/*!

@file kmeans.txt
@author Ryan Curtin
@brief Tutorial for how to use k-means in mlpack.

@page kmtutorial K-Means tutorial (kmeans)

@section intro_kmtut Introduction

The popular k-means algorithm for clustering has been around since the late
1950s, and the standard algorithm was proposed by Stuart Lloyd in 1957.  Given a
set of points \f$ X \f$, k-means clustering aims to partition each point \f$ x_i
\f$ into a cluster \f$ c_j \f$ (where \f$ j \le k \f$ and \f$ k \f$, the number
of clusters, is a parameter).  The partitioning is done to minimize the
objective function

\f[
\sum_{j = 1}^{k} \sum_{x_i \in c_j} \| x_i - \mu_j \|^2
\f]

where \f$\mu_j\f$ is the centroid of cluster \f$c_j\f$.  The standard algorithm
is a two-step algorithm:

 - \b Assignment \b step.  Each point \f$x_i\f$ in \f$X\f$ is assigned to the
   cluster whose centroid it is closest to.

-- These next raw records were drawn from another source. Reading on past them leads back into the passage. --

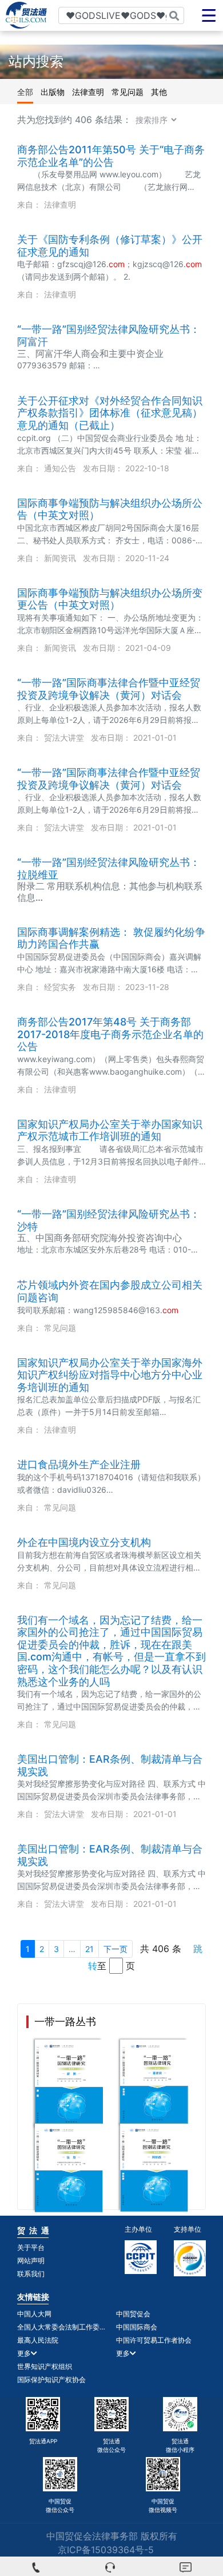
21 (89, 1949)
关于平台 (31, 2247)
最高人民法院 (37, 2340)
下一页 (115, 1949)
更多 (24, 2353)
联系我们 (31, 2273)
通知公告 (60, 468)
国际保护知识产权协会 (51, 2379)
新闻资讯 (60, 558)
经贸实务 (60, 987)
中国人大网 (34, 2313)
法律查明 (88, 92)
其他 (159, 92)
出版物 (53, 92)
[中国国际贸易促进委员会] (141, 2257)
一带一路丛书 (65, 2022)
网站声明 (31, 2260)
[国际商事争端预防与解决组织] (190, 2258)
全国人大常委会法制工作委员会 (62, 2327)
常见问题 (128, 92)
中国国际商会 (136, 2327)
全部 (25, 92)
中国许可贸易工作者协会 (154, 2340)
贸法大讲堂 (64, 737)
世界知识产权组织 (44, 2366)
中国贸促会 (133, 2313)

 - \b Update \b step.  Using the new cluster assignments, the centroids of each
   cluster are recalculated.

The algorithm has converged when no more assignment changes are happening with
each iteration.  However, this algorithm can get stuck in local minima of the
objective function and is particularly sensitive to the initial cluster
assignments.  Also, situations can arise where the algorithm will never converge
but reaches steady state -- for instance, one point may be changing between two
cluster assignments.

There is vast literature on the k-means algorithm and its uses, as well as
strategies for choosing initial points effectively and keeping the algorithm
from converging in local minima.  \b mlpack does implement some of these,
notably the Bradley-Fayyad algorithm (see the reference below) for choosing
refined initial points.  Importantly, the C++ \c KMeans class makes it very easy
to improve the k-means algorithm in a modular way.

@code
@inproceedings{bradley1998refining,
  title={Refining initial points for k-means clustering},
  author={Bradley, Paul S. and Fayyad, Usama M.},
  booktitle={Proceedings of the Fifteenth International Conference on Machine
      Learning (ICML 1998)},
  volume={66},
  year={1998}
}
@endcode

\b mlpack provides:

 - a \ref cli_kmtut "simple command-line executable" to run k-means
 - a \ref kmeans_kmtut "simple C++ interface" to run k-means
 - a \ref kmeans_template_kmtut "generic, extensible, and powerful C++ class"
   for complex usage

@section toc_kmtut Table of Contents

A list of all the sections this tutorial contains.

 - \ref intro_kmtut
 - \ref toc_kmtut
 - \ref cli_kmtut
   - \ref cli_ex1_kmtut 
   - \ref cli_ex2_kmtut 
   - \ref cli_ex3_kmtut 
   - \ref cli_ex4_kmtut 
   - \ref cli_ex5_kmtut 
   - \ref cli_ex6_kmtut 
 - \ref kmeans_kmtut
   - \ref kmeans_ex1_kmtut 
   - \ref kmeans_ex2_kmtut 
   - \ref kmeans_ex3_kmtut 
   - \ref kmeans_ex4_kmtut 
   - \ref kmeans_ex5_kmtut 
   - \ref kmeans_ex6_kmtut 
   - \ref kmeans_ex7_kmtut 
 - \ref kmeans_template_kmtut
   - \ref kmeans_metric_kmtut 
   - \ref kmeans_initial_partition_kmtut 
   - \ref kmeans_empty_cluster_kmtut 
 - \ref further_doc_kmtut

@section cli_kmtut Command-Line 'kmeans'

\b mlpack provides a command-line executable, \c kmeans, to allow easy execution
of the k-means algorithm on data.  Complete documentation of the executable can
be found by typing

@code
$ kmeans --help
@endcode

Below are several examples demonstrating simple use of the \c kmeans executable.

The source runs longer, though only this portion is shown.